Déplie le plan jusqu'à son secret, il n'est pas caché. Est-ce qu'il se situe à la frontière de l'offert, mais écarte encore mes paupières, pas devant les yeux : dans leur dos.
Un cordon ombilical s'inverse, pourquoi pas, et va nourrir la terre. L'enfant se verse dans le sol. Tout va bien. Tout est Enfance, et tout est Mort. Le visage de Boonmee !, celui du moine, les espiègleries de la belle sœur. Un buffle se détache de sa dialyse, pour revenir.
Déplie la voix jusqu'à son conte. Elle dit la belle, elle dit la bête, et la honte de n'être plus ni l'une ni l'autre. Elle dit qu'elle ne se souvient plus de tout, mais sans peur, et la douceur de ses phrasés te cloue, pauvre chrétien (même malgré toi).
Fulgurant art de l'évidence, de la simplicité, différent du Kiarostami, autre passerelle de l'inouï.
Déplie le temps jusqu'à sa trêve. Ce n'est pas un rêve puisque c'est là. Mais ne presque pas en croire ses mains. Elles n'en reviendraient peut-être pas.

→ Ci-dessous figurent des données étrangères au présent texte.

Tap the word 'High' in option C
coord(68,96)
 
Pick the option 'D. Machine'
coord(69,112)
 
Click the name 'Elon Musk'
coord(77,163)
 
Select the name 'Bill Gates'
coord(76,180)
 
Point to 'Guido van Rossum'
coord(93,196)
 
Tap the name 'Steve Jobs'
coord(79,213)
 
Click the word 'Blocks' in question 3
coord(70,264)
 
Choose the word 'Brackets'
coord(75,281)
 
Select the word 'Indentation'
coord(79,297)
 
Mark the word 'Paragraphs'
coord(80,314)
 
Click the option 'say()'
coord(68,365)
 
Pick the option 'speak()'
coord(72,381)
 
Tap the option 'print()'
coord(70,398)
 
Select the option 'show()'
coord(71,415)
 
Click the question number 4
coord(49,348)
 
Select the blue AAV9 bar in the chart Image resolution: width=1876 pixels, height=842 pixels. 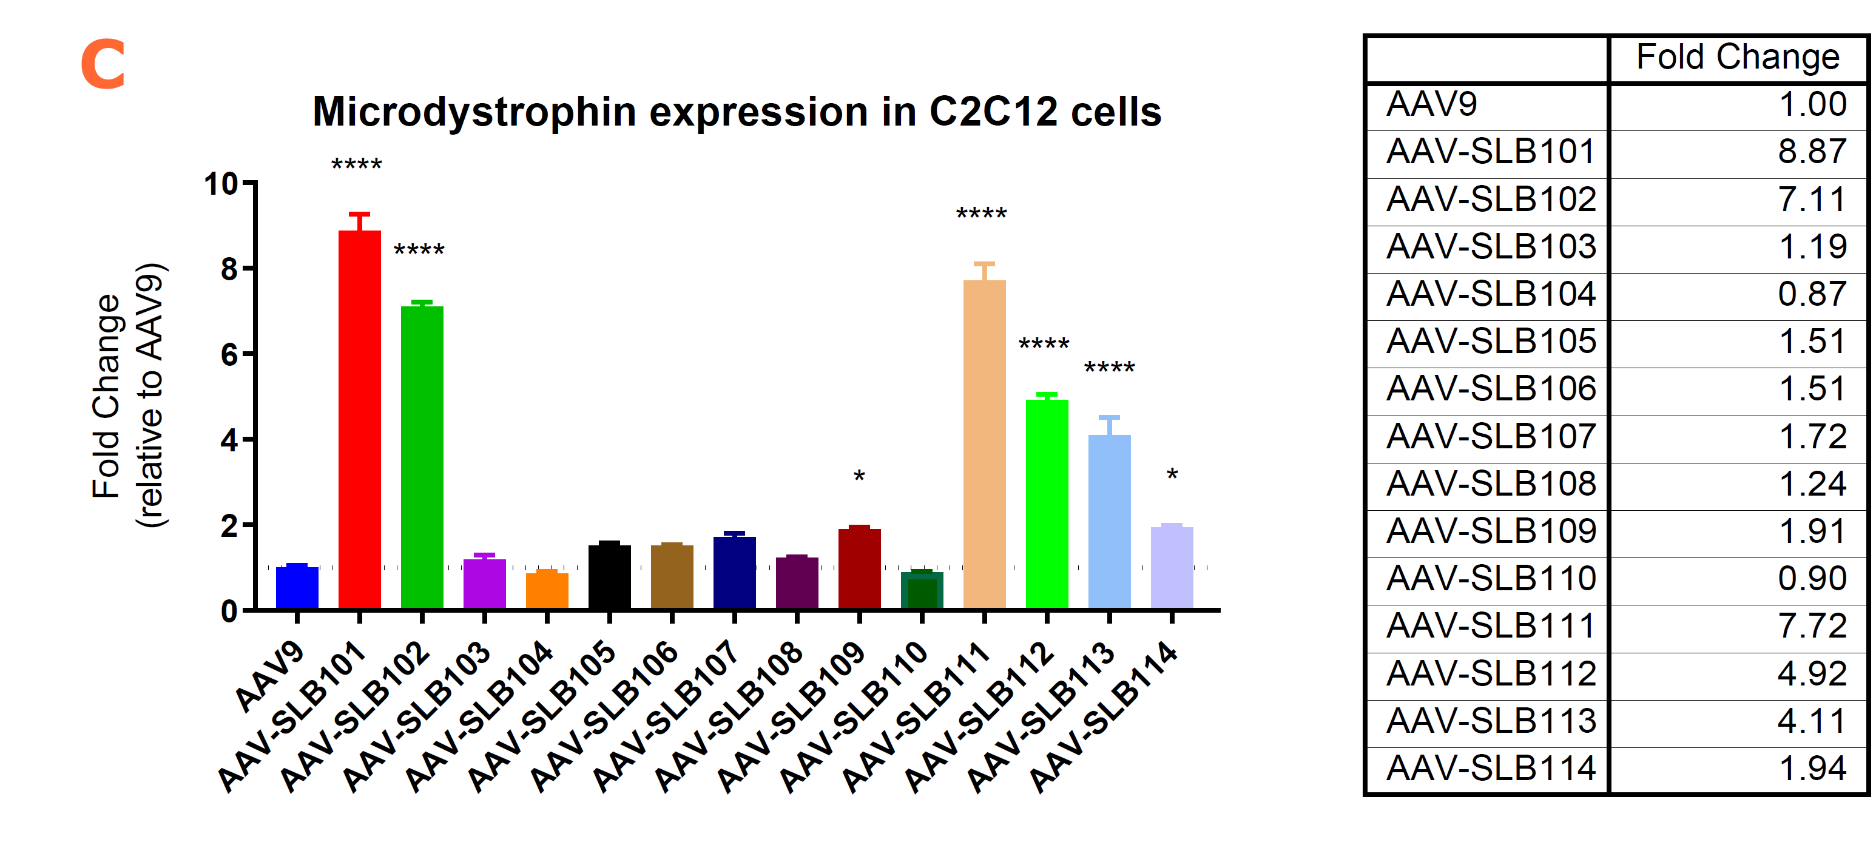pyautogui.click(x=297, y=587)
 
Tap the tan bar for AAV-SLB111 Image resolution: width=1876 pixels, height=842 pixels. pyautogui.click(x=984, y=444)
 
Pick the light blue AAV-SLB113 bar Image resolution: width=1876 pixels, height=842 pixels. pyautogui.click(x=1109, y=520)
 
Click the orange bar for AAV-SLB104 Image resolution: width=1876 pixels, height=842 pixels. pyautogui.click(x=547, y=590)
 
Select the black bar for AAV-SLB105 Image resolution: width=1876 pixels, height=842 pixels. pyautogui.click(x=610, y=576)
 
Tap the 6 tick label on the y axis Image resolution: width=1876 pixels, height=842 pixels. pyautogui.click(x=229, y=355)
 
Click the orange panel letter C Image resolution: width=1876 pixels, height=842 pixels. pyautogui.click(x=103, y=65)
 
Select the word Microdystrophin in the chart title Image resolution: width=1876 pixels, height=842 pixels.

PS : invitation à lire le billet de Buster, voire l'entretien dans Chronic'art, avec par exemple...
"Dans un essai, Ghosts in the darkness, où vous mêlez souvenirs d'enfance et évocations des films qui vous ont marqué, vous définissez les spectateurs de cinéma comme des fantômes, en référence à une histoire qui vous a été rapportée...
C'est une rumeur qui vient d'un village du Nord-Est, une sorte de conte autour d'un opérateur de cinéma ambulant qui projetait les films de village en village. Un soir où il est arrivé tard, il a démarré la projection dans le noir, parce qu'il faisait déjà nuit, et le public est venu s'installer en silence dans la pénombre. Le lendemain matin, la caisse du projectionniste était pleine, les gens avaient payé. Mais celui-ci s'est rendu compte qu'il s'était installé, sans le savoir, dans un cimetière : le public était un public de fantômes, et ils avaient payé pour voir le film… Depuis, on met parfois une pièce dans la bouche des défunts, afin qu'ils puissent aller voir des films. Les fantômes aussi ont besoin de cinéma."
PS du 13 février 2011 : totalement avec le second billet d'Asketoner sur le film.
Billet rétro-publié le 21 janvier 2011.